Background: Isotretinoin is a known human teratogen, causing birth defects and/or subnormal cognitive performance in prenatally-exposed children.
Methods: A survey was conducted among women who called teratology information services throughout North America. Using a structured questionnaire, women with an isotretinoin-exposed pregnancy were prospectively interviewed before the outcome of the pregnancy was known.

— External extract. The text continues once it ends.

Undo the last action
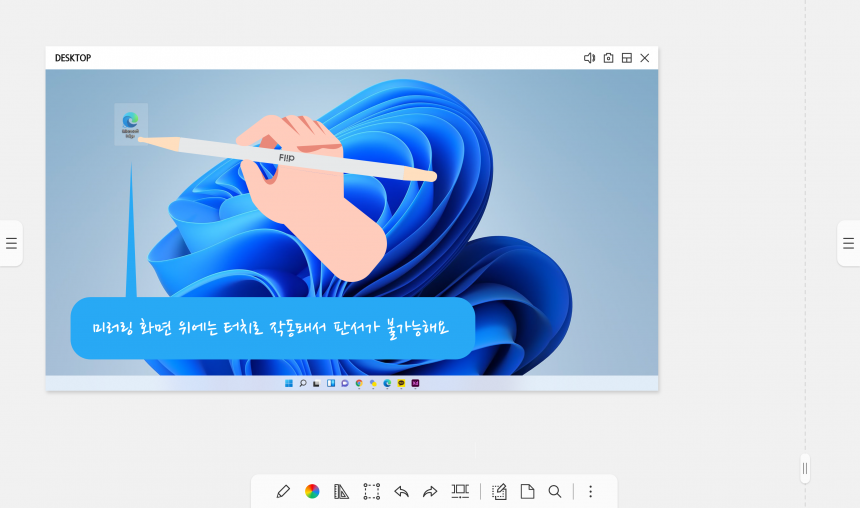 tap(401, 492)
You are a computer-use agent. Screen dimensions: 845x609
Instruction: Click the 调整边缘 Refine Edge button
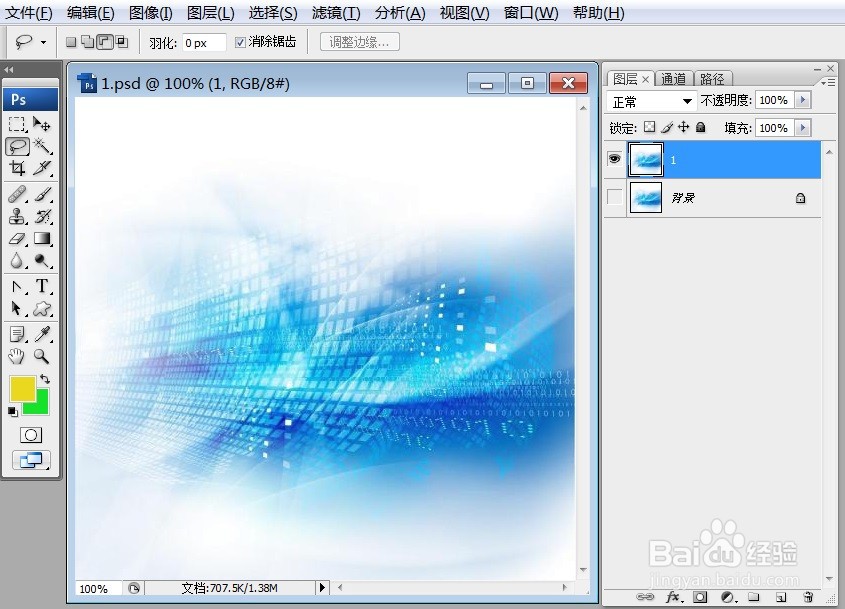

Results: Almost 1/4 of the women surveyed (24%; 8/34) did not recall having contraception counseling before starting their medications. Once therapy was initiated, 62% (21/34) recalled using a birth control method, but only 29% (6/21) recalled using 2 forms of birth control, as specified by the voluntary pregnancy prevention programs. Monthly pregnancy tests were not always conducted during treatment, as recalled by the surveyed women (56%; 19/34). As many as 24% (8/34) of the women surveyed recalled that they were not screened using 2 pregnancy tests before receiving a prescription, another recommendation of the programs. Only a small number of the women (30%; 6/20) in the United States recalled being enrolled in any manufacturers' voluntary pregnancy prevention survey.
Conclusions: Results demonstrate that essential components of voluntary pregnancy prevention programs were not consistently followed, which resulted in fetal exposures.